Heero smiled slightly and headed for the kitchen.
Interruptions for tangental discussion dragged out their finishing the third Oz book until nearly six o’clock, at which time Heero picked Duo up again and frowned down at him. “It’s about time to go,” he said, and wasn’t really surprised to find his tone somewhat surly.
“And don’t you sound excited,” Duo sympathized. “Why are you looking at me like that.”
“Listen… I’m sorry about this…” Heero sighed. “I can’t… I can’t carry you in there. I’ve thought about it, and I just can’t take a doll to my parents’ house and try to explain it to my mother. You’re going to have to go in my pocket.” He touched one of the cargo pockets on the pants he’d chosen earlier for this very purpose.
“Why are you apologizing?” Duo chuckled a little, apparently half amused and half bitter. “It’s not like I don’t understand.”
“Well, look. This is the only situation where I ever plan on doing this to you. Everywhere else, even work, I plan on keeping you out in the open. But I just don’t think I can face walking into my parents’ house with you in my hand. And I want you to know that’s because you’re a doll, and because things are the way they are with my parents, not because it’s you.”
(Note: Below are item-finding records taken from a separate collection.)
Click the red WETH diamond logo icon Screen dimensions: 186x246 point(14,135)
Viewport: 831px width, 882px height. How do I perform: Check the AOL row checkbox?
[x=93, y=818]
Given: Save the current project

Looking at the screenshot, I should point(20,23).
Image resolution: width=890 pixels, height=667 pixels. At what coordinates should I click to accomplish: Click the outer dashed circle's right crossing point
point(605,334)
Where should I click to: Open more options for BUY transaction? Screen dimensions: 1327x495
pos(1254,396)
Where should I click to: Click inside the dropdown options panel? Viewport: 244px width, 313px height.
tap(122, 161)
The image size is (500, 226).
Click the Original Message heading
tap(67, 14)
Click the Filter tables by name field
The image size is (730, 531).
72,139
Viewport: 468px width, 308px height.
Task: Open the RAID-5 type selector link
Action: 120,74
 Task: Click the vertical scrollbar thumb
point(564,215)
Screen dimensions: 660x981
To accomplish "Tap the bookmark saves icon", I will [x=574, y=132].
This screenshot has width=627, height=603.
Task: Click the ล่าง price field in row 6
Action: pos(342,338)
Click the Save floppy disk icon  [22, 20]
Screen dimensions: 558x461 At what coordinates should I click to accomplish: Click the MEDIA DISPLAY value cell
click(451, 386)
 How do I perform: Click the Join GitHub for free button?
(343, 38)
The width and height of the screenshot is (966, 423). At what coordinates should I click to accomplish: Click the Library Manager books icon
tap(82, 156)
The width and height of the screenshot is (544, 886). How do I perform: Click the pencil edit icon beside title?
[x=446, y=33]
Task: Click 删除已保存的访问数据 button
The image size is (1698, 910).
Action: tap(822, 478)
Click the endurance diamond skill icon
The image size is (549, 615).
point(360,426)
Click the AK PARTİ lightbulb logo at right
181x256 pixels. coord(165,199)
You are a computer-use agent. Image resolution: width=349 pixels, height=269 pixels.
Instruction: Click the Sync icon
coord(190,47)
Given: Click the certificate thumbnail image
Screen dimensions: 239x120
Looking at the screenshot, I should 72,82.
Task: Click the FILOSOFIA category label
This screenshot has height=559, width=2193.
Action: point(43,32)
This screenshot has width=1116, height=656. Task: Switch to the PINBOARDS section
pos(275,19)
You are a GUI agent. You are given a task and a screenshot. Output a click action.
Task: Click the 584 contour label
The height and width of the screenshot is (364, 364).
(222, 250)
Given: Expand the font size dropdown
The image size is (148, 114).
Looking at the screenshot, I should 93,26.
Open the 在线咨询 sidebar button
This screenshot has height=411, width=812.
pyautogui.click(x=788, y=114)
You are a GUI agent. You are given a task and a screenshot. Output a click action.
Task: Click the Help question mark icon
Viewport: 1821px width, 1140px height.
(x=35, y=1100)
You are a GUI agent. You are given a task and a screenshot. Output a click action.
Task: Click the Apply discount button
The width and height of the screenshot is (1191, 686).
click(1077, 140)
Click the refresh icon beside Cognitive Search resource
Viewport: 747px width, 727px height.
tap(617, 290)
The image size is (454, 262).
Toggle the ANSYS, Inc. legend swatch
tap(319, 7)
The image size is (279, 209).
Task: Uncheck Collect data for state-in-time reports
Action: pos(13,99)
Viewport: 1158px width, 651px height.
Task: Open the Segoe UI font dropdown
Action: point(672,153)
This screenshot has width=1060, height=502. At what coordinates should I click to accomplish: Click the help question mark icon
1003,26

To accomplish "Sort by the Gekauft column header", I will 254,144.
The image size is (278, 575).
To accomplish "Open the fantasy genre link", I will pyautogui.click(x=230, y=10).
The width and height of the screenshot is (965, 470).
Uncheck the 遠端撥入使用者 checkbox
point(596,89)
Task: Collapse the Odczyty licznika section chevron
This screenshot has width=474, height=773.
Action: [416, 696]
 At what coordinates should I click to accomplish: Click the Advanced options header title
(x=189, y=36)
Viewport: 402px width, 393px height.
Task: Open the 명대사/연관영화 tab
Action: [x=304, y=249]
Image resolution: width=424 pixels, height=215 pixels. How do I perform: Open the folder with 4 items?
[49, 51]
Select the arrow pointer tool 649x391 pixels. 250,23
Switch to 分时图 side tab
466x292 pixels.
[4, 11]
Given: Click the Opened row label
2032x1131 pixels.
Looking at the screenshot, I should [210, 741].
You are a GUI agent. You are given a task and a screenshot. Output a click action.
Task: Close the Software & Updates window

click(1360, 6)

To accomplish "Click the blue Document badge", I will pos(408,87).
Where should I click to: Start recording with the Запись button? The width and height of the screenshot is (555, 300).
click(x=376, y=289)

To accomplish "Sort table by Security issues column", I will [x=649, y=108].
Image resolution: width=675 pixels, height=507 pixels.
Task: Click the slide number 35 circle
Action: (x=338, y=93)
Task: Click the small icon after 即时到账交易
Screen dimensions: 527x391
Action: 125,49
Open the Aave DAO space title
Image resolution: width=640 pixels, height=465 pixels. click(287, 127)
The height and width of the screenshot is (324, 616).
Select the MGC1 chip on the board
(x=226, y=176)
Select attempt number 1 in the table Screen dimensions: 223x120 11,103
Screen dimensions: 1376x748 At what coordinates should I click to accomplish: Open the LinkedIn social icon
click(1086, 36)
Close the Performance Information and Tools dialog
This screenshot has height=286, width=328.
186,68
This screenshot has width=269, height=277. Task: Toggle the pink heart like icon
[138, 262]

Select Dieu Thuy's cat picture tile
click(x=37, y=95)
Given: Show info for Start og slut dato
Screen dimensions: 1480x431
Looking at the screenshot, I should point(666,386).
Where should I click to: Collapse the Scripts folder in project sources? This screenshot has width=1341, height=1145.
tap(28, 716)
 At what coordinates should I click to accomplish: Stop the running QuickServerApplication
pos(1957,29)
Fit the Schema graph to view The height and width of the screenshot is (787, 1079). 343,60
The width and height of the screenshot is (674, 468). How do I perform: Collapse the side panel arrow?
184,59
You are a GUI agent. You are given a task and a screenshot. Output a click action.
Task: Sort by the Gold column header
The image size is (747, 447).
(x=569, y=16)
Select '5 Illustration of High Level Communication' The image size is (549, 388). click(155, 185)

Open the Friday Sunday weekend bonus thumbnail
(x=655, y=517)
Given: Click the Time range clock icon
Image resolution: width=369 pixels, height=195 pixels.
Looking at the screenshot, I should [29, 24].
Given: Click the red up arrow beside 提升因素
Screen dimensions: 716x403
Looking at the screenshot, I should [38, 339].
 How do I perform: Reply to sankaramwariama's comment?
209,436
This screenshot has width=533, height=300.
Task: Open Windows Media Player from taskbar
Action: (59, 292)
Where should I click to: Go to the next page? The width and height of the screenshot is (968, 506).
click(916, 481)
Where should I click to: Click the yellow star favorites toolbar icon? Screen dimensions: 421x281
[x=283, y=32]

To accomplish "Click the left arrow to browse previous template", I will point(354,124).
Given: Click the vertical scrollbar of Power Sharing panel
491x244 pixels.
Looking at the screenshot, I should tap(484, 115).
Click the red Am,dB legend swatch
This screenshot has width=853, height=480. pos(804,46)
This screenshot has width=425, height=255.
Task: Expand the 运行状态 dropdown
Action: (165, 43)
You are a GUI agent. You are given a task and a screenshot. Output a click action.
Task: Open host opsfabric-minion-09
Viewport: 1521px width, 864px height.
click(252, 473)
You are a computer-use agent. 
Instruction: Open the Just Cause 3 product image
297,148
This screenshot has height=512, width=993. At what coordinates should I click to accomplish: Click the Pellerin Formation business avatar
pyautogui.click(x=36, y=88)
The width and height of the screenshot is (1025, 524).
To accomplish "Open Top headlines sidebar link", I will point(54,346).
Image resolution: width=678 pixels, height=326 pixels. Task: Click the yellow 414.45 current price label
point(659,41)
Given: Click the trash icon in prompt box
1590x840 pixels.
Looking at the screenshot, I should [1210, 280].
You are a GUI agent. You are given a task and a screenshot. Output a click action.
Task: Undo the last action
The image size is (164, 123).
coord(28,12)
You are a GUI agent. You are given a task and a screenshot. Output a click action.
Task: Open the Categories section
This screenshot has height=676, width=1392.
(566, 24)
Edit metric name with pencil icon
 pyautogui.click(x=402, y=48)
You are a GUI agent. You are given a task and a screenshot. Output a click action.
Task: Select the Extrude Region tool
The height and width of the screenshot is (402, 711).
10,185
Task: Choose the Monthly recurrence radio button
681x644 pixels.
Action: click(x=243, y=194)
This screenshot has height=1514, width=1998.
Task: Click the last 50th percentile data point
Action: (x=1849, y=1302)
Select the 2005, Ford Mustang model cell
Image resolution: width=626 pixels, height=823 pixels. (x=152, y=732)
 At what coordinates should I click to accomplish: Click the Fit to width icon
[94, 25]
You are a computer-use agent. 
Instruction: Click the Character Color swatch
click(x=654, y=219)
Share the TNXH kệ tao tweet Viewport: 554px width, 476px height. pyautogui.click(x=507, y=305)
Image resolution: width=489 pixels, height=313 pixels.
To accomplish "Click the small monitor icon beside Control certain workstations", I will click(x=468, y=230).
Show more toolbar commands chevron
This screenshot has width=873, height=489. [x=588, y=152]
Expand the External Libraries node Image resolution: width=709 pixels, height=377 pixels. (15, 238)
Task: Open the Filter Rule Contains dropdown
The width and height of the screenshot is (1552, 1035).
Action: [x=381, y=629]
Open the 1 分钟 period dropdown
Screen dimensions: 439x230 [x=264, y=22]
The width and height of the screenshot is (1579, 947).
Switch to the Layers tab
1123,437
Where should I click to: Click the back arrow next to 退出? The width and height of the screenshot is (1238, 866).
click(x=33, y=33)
“I…” Duo at a loss for words was a rare sight, and even now it only seemed to last a moment. Heero wished very much that Duo’s range of facial expressions was greater, because he would have liked to know exactly why his statement had had this effect. As it was, the moment passed and they were back to the usual meaningless flirtation: “So otherwise you wouldn’t mind taking me to meet your parents, huh?”
“That’s right.” Heero smiled faintly. “So it’s really OK to put you in my pocket?”
“You’ll probably have to bend me over,” Duo told him suggestively.
Heero rolled his eyes, but he was still smiling. “Sometimes you try too hard.”
“I’m aaalllllways hard,” Duo drawled, which Heero supposed was perfectly true. “Now help me get into your pants!”